BEGIN Source records
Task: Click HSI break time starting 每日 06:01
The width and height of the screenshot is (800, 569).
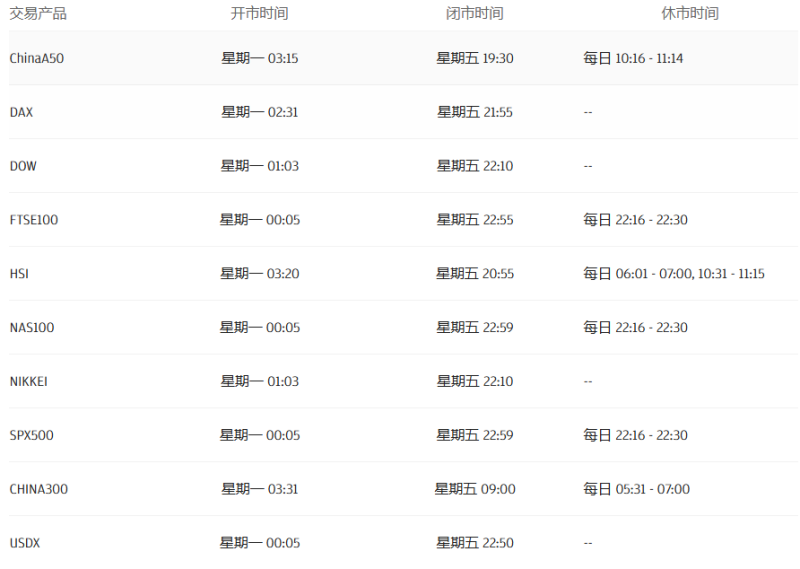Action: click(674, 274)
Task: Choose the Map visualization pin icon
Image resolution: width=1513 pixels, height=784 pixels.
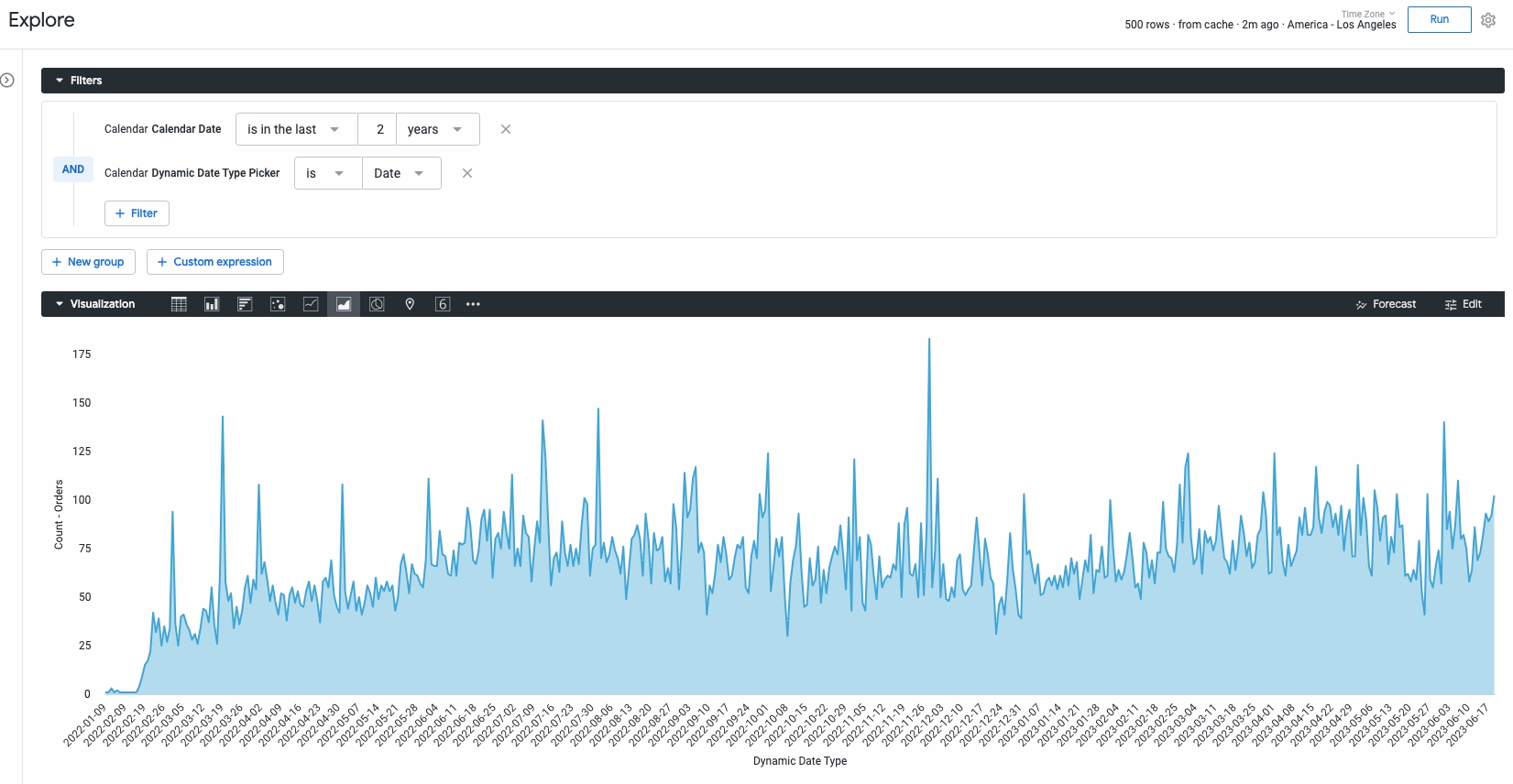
END Source records
** What you will do **
Read the material above and copy out each line holding "Task".

** Worked solution **
Task: Click HSI break time starting 每日 06:01
Task: Choose the Map visualization pin icon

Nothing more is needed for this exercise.